Hindus say their women are easy targets for rape or forced marriage. Temples are attacked and looted. Accusations of blasphemy, punishable by death, are increasingly being used to drive Hindus from their homes, they say.
Punjab, the prime minister’s heartland, had until recently been a refuge for Hindus compared with some other areas.
But the province has also become a power base for militant groups, many of which have been nurtured by the security agencies and appeased by the politicians seeking votes.
“The militant groups work with impunity as they enjoy support from the state functionaries. They cannot work without some level of support,” said veteran rights campaigner I.A. Rehman.
If the militants’ treatment of minorities can be seen as a reflection of the state’s acceptance of the groups, then people hoping the security forces will follow through on government vows to crack down on those responsible for violence would seem wise to be cautious.
“It is difficult to say if the security establishment has come out of its ‘good Taliban’/‘bad Taliban’ mindset,” said prominent lawyer and human rights campaigner Asma Jahangir, referring to the military’s propensity to accept some groups while fighting others.
Federal Information Minister Pervaiz Rashid did not return calls seeking comment on policy towards minorities.

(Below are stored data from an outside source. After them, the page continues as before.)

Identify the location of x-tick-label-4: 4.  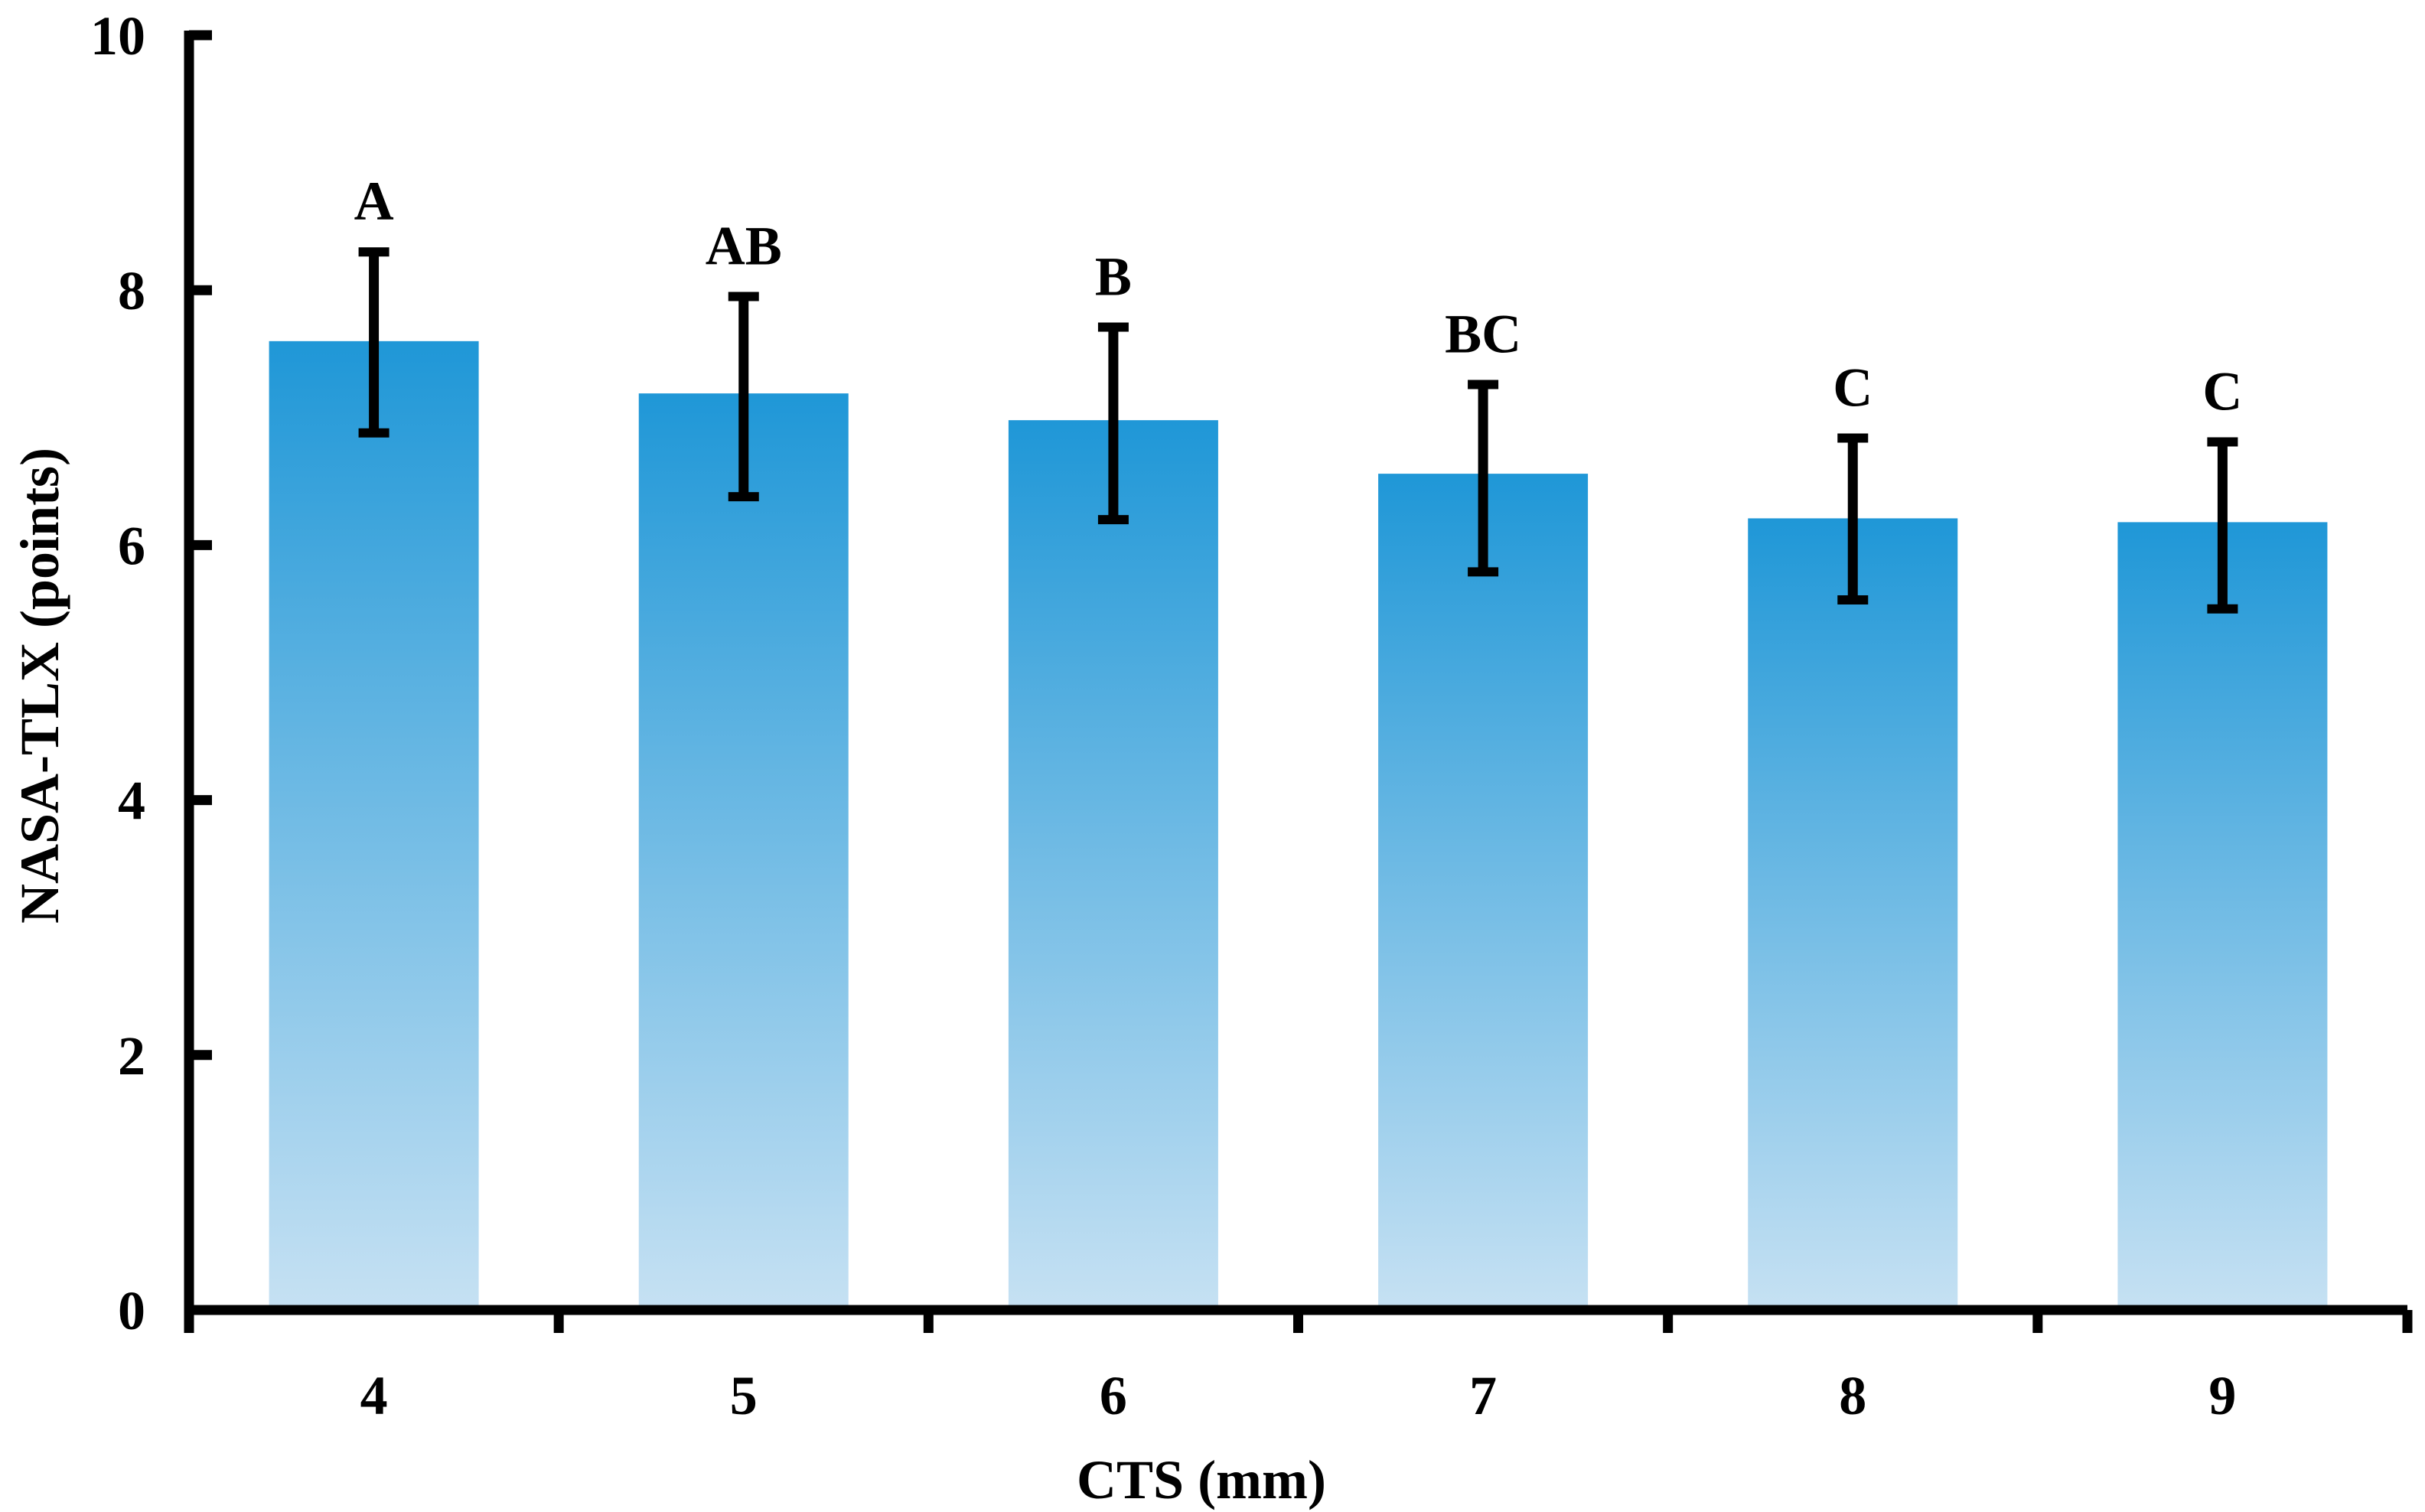
(374, 1396).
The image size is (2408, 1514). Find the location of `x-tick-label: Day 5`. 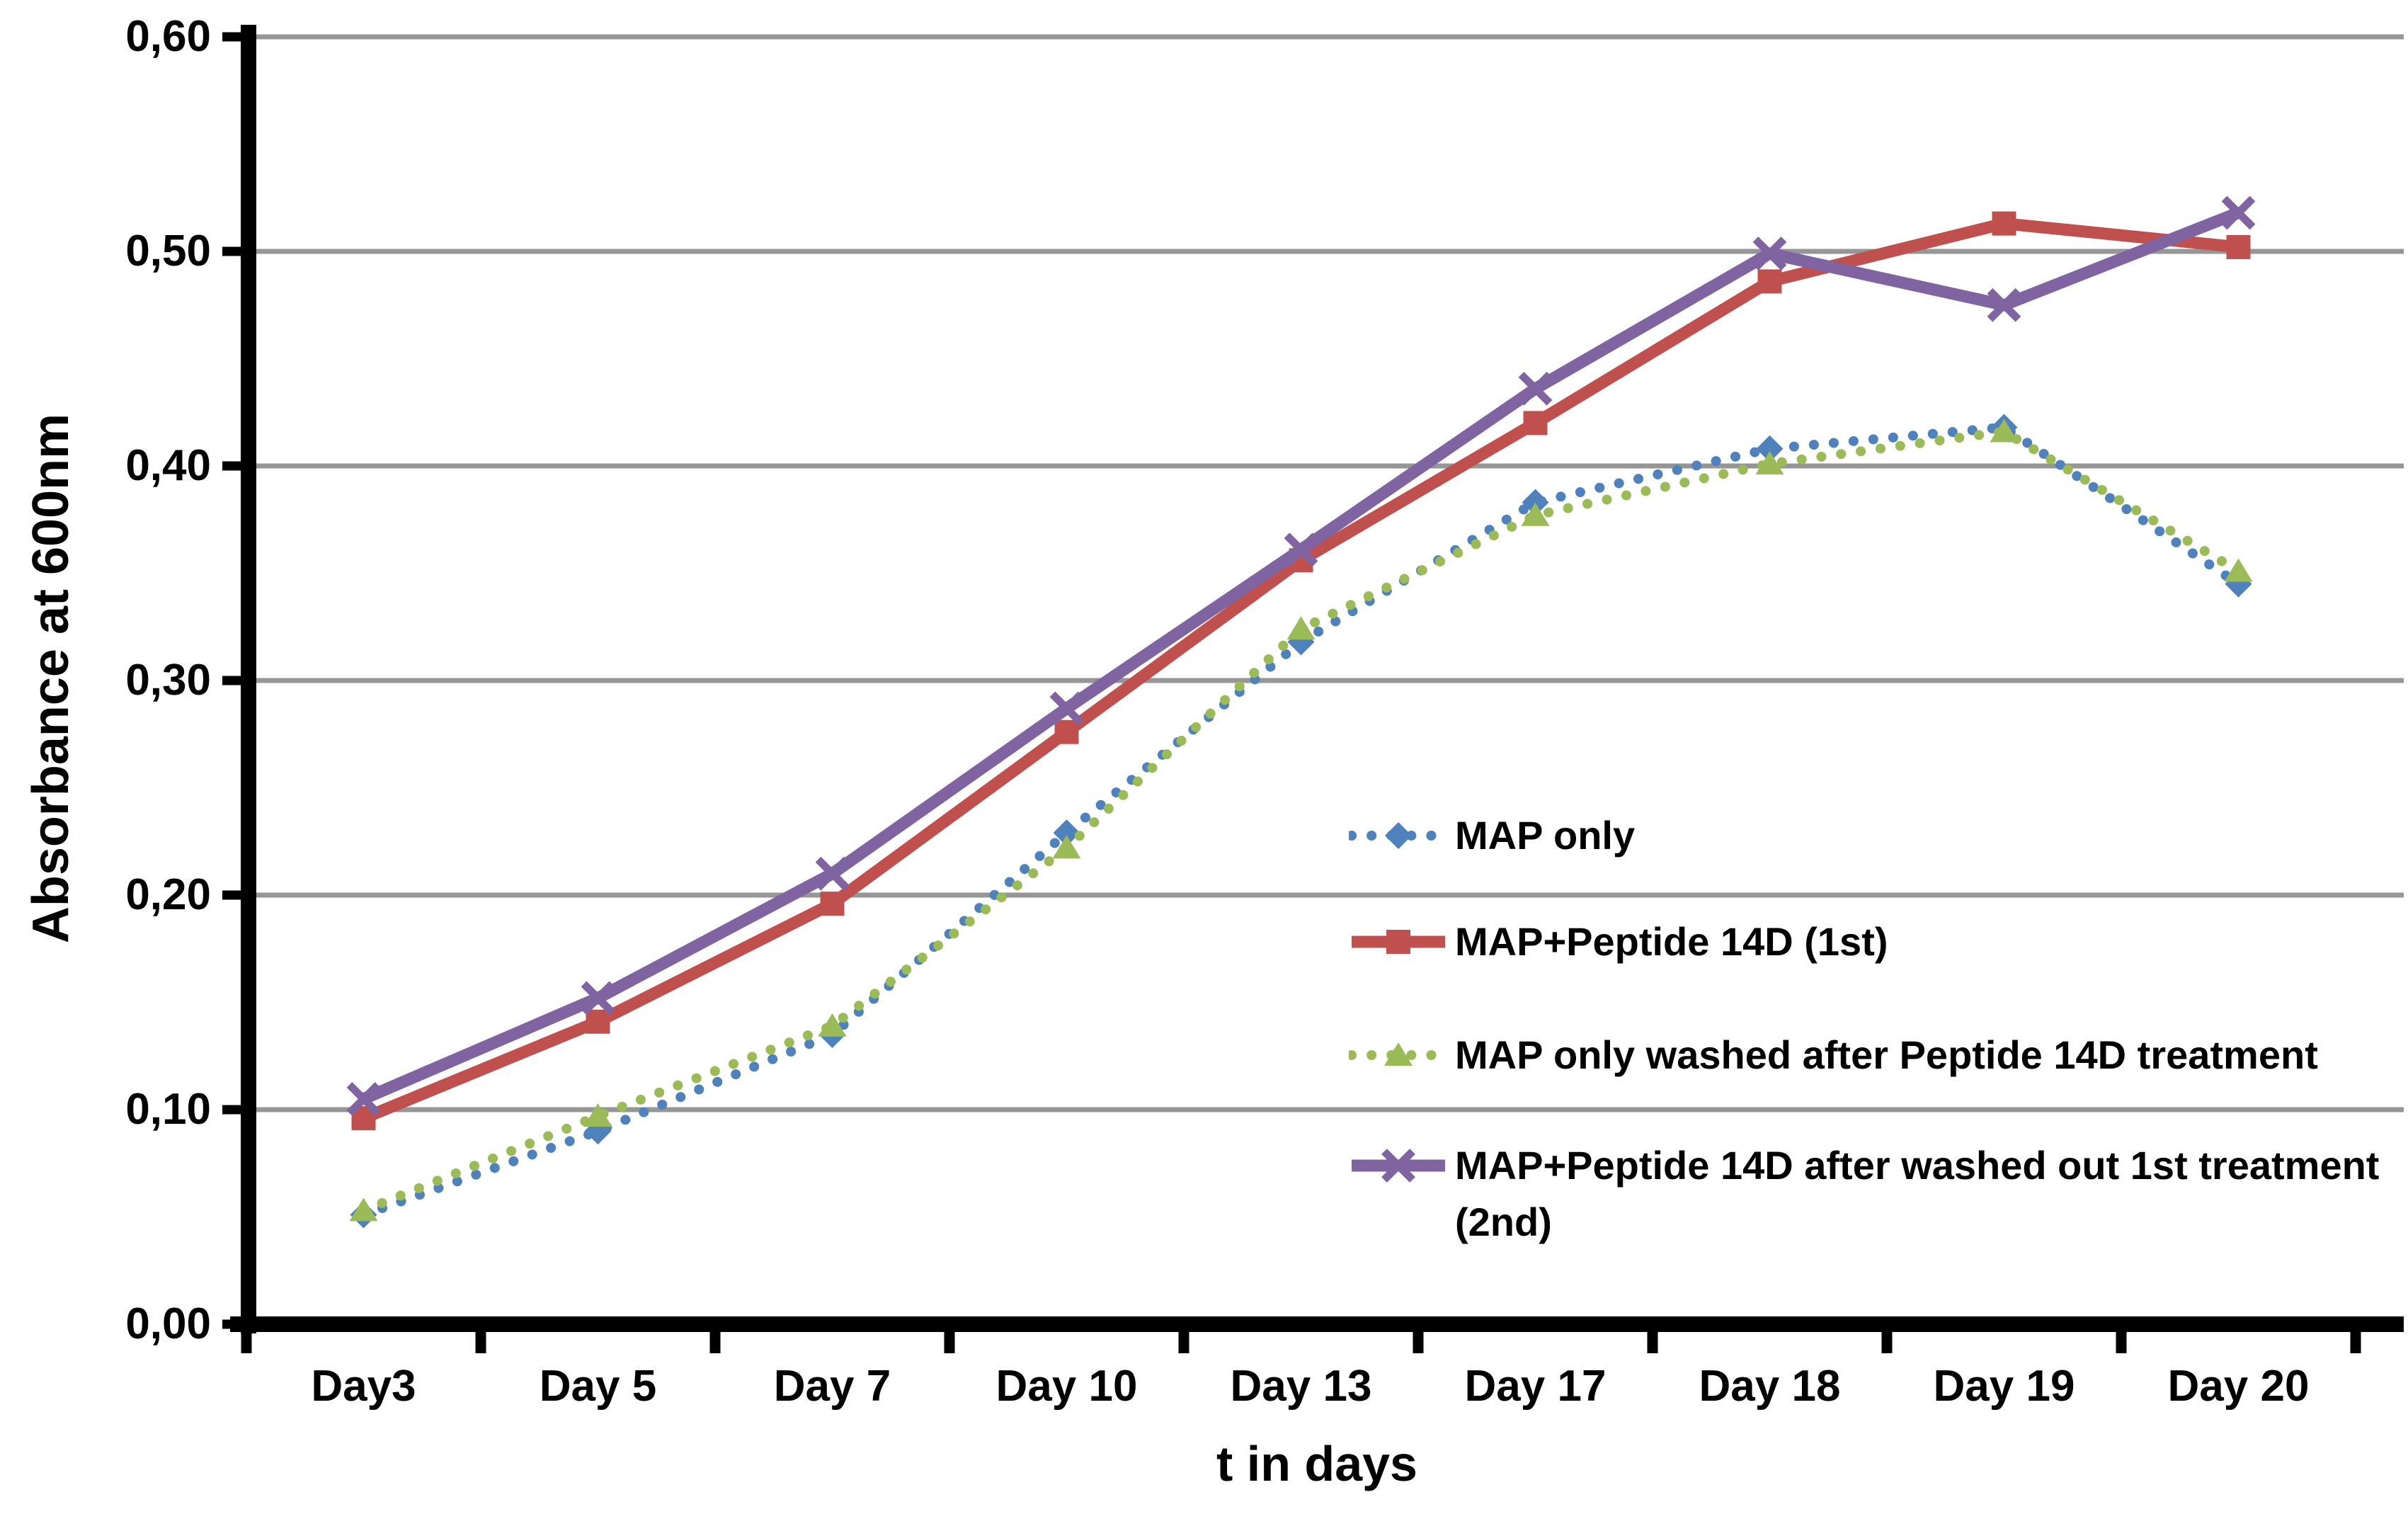

x-tick-label: Day 5 is located at coordinates (598, 1386).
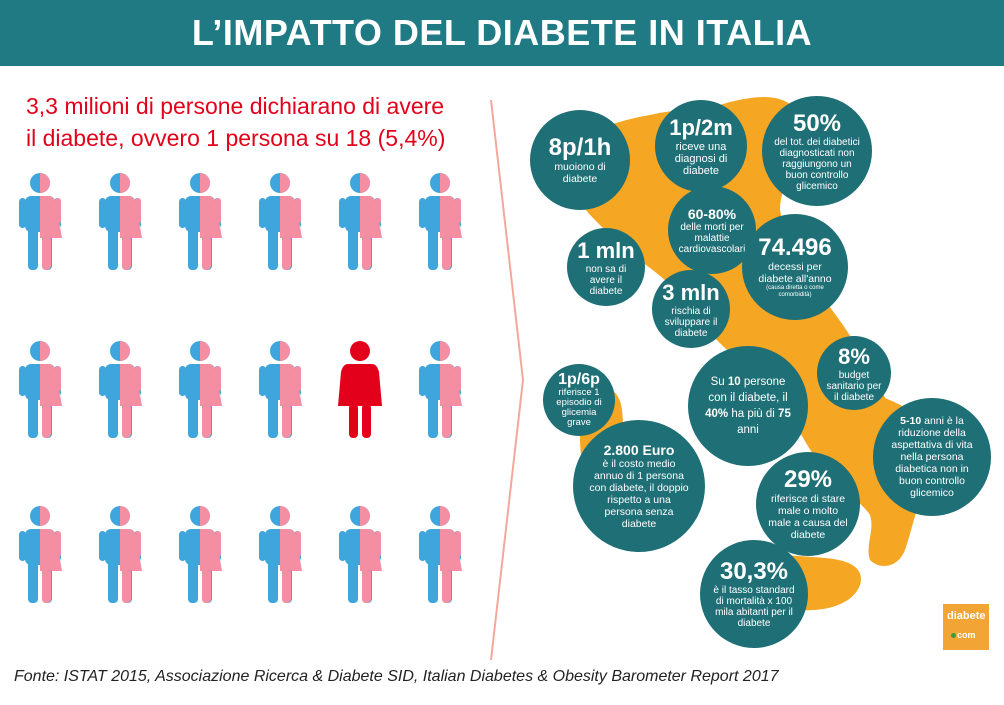  I want to click on stat-text-part: ha più di, so click(754, 414).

A Punjab government spokesman rejected the suggestion that authorities were not doing enough to help Hindus.
“The government is committed to protect its religious minorities,” said Shoaib Bin Aziz, adding he was not aware of an increase of Hindus leaving. He denied that the provincial government was soft on militancy.
“Terrorists are not friends of anyone,” he said. “The Punjab government does not have soft corner for any terrorist organization.”
Hindu activist Kirshan Sharma said such reassurances meant little. The government was talking to the Taliban but refused to protect Hindus, he said.
“Pakistan has kneeled before the Taliban by holding talks,” Sharma said. “What hope can Hindus see in the country’s future?”